_EXTRACTED ENTRIES:_
%%

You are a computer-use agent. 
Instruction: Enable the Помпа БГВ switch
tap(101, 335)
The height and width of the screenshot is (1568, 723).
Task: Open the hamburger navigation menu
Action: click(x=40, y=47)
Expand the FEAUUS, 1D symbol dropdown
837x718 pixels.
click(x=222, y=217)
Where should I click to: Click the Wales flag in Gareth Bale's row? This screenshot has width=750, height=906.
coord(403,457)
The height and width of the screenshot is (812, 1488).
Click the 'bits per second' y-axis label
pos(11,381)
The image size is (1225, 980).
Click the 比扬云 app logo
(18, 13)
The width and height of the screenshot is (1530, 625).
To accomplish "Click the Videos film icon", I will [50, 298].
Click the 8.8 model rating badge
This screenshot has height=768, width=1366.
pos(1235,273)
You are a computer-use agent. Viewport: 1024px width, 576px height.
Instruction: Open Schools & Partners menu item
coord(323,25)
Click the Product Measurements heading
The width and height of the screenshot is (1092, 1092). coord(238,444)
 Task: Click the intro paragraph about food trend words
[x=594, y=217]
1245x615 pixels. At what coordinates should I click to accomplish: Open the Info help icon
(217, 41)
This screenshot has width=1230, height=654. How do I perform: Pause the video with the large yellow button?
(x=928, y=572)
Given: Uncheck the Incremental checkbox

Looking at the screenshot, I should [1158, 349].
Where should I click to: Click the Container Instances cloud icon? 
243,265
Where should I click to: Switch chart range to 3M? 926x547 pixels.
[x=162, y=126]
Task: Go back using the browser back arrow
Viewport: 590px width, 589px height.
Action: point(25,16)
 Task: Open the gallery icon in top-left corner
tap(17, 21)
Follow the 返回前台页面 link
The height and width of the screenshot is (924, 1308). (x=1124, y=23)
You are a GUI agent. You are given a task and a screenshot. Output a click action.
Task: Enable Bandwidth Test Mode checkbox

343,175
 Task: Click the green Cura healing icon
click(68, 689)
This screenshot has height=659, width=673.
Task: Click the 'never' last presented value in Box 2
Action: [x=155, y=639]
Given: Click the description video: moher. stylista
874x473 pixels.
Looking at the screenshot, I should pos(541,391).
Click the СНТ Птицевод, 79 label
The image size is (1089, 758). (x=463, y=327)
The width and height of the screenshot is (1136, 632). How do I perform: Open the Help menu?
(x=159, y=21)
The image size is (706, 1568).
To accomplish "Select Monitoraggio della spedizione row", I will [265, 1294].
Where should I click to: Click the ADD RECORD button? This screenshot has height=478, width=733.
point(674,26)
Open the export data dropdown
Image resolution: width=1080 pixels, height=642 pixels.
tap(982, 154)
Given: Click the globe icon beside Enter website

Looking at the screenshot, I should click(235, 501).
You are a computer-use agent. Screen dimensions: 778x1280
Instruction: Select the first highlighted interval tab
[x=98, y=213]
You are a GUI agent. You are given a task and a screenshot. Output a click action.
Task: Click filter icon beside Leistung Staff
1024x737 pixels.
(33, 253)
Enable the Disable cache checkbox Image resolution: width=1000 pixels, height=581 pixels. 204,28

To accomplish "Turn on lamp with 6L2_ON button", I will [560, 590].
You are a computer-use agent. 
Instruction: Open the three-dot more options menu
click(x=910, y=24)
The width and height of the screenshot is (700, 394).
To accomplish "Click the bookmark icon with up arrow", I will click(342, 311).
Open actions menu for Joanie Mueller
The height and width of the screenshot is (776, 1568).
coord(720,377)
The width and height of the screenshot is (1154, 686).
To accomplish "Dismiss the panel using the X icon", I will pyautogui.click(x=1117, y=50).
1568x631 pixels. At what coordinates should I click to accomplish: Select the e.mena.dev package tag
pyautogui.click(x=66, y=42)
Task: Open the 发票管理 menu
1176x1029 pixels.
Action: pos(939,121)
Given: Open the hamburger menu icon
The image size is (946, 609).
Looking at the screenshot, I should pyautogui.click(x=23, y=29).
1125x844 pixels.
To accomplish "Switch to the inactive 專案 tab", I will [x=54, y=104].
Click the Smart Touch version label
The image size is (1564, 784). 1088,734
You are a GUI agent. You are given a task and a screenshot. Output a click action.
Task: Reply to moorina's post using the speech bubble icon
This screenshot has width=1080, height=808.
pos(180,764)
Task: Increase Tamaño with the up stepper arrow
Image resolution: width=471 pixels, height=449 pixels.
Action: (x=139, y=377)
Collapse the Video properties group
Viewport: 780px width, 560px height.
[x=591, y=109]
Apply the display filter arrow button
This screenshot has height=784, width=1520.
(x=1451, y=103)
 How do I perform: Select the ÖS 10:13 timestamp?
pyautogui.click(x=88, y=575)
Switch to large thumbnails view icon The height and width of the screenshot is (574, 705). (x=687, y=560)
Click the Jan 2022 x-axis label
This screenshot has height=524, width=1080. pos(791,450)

%%

_THE TASK:_
Line for line, the material above should be repeated exactly.

_OUTPUT FOR THIS EXERCISE:_
You are a computer-use agent. 
Instruction: Enable the Помпа БГВ switch
tap(101, 335)
The height and width of the screenshot is (1568, 723).
Task: Open the hamburger navigation menu
Action: click(x=40, y=47)
Expand the FEAUUS, 1D symbol dropdown
837x718 pixels.
click(x=222, y=217)
Where should I click to: Click the Wales flag in Gareth Bale's row? This screenshot has width=750, height=906.
coord(403,457)
The height and width of the screenshot is (812, 1488).
Click the 'bits per second' y-axis label
pos(11,381)
The image size is (1225, 980).
Click the 比扬云 app logo
(18, 13)
The width and height of the screenshot is (1530, 625).
To accomplish "Click the Videos film icon", I will [50, 298].
Click the 8.8 model rating badge
This screenshot has height=768, width=1366.
pos(1235,273)
You are a computer-use agent. Viewport: 1024px width, 576px height.
Instruction: Open Schools & Partners menu item
coord(323,25)
Click the Product Measurements heading
The width and height of the screenshot is (1092, 1092). coord(238,444)
 Task: Click the intro paragraph about food trend words
[x=594, y=217]
1245x615 pixels. At what coordinates should I click to accomplish: Open the Info help icon
(217, 41)
This screenshot has width=1230, height=654. How do I perform: Pause the video with the large yellow button?
(x=928, y=572)
Given: Uncheck the Incremental checkbox

Looking at the screenshot, I should [1158, 349].
Where should I click to: Click the Container Instances cloud icon? 
243,265
Where should I click to: Switch chart range to 3M? 926x547 pixels.
[x=162, y=126]
Task: Go back using the browser back arrow
Viewport: 590px width, 589px height.
Action: point(25,16)
 Task: Open the gallery icon in top-left corner
tap(17, 21)
Follow the 返回前台页面 link
The height and width of the screenshot is (924, 1308). (x=1124, y=23)
You are a GUI agent. You are given a task and a screenshot. Output a click action.
Task: Enable Bandwidth Test Mode checkbox

343,175
 Task: Click the green Cura healing icon
click(68, 689)
This screenshot has height=659, width=673.
Task: Click the 'never' last presented value in Box 2
Action: [x=155, y=639]
Given: Click the description video: moher. stylista
874x473 pixels.
Looking at the screenshot, I should pos(541,391).
Click the СНТ Птицевод, 79 label
The image size is (1089, 758). (x=463, y=327)
The width and height of the screenshot is (1136, 632). How do I perform: Open the Help menu?
(x=159, y=21)
The image size is (706, 1568).
To accomplish "Select Monitoraggio della spedizione row", I will [265, 1294].
Where should I click to: Click the ADD RECORD button? This screenshot has height=478, width=733.
point(674,26)
Open the export data dropdown
Image resolution: width=1080 pixels, height=642 pixels.
tap(982, 154)
Given: Click the globe icon beside Enter website

Looking at the screenshot, I should click(235, 501).
You are a computer-use agent. Screen dimensions: 778x1280
Instruction: Select the first highlighted interval tab
[x=98, y=213]
You are a GUI agent. You are given a task and a screenshot. Output a click action.
Task: Click filter icon beside Leistung Staff
1024x737 pixels.
(33, 253)
Enable the Disable cache checkbox Image resolution: width=1000 pixels, height=581 pixels. 204,28

To accomplish "Turn on lamp with 6L2_ON button", I will [560, 590].
You are a computer-use agent. 
Instruction: Open the three-dot more options menu
click(x=910, y=24)
The width and height of the screenshot is (700, 394).
To accomplish "Click the bookmark icon with up arrow", I will click(342, 311).
Open actions menu for Joanie Mueller
The height and width of the screenshot is (776, 1568).
coord(720,377)
The width and height of the screenshot is (1154, 686).
To accomplish "Dismiss the panel using the X icon", I will pyautogui.click(x=1117, y=50).
1568x631 pixels. At what coordinates should I click to accomplish: Select the e.mena.dev package tag
pyautogui.click(x=66, y=42)
Task: Open the 发票管理 menu
1176x1029 pixels.
Action: pos(939,121)
Given: Open the hamburger menu icon
The image size is (946, 609).
Looking at the screenshot, I should pyautogui.click(x=23, y=29).
1125x844 pixels.
To accomplish "Switch to the inactive 專案 tab", I will [x=54, y=104].
Click the Smart Touch version label
The image size is (1564, 784). 1088,734
You are a GUI agent. You are given a task and a screenshot. Output a click action.
Task: Reply to moorina's post using the speech bubble icon
This screenshot has width=1080, height=808.
pos(180,764)
Task: Increase Tamaño with the up stepper arrow
Image resolution: width=471 pixels, height=449 pixels.
Action: (x=139, y=377)
Collapse the Video properties group
Viewport: 780px width, 560px height.
[x=591, y=109]
Apply the display filter arrow button
This screenshot has height=784, width=1520.
(x=1451, y=103)
 How do I perform: Select the ÖS 10:13 timestamp?
pyautogui.click(x=88, y=575)
Switch to large thumbnails view icon The height and width of the screenshot is (574, 705). (x=687, y=560)
Click the Jan 2022 x-axis label
This screenshot has height=524, width=1080. pos(791,450)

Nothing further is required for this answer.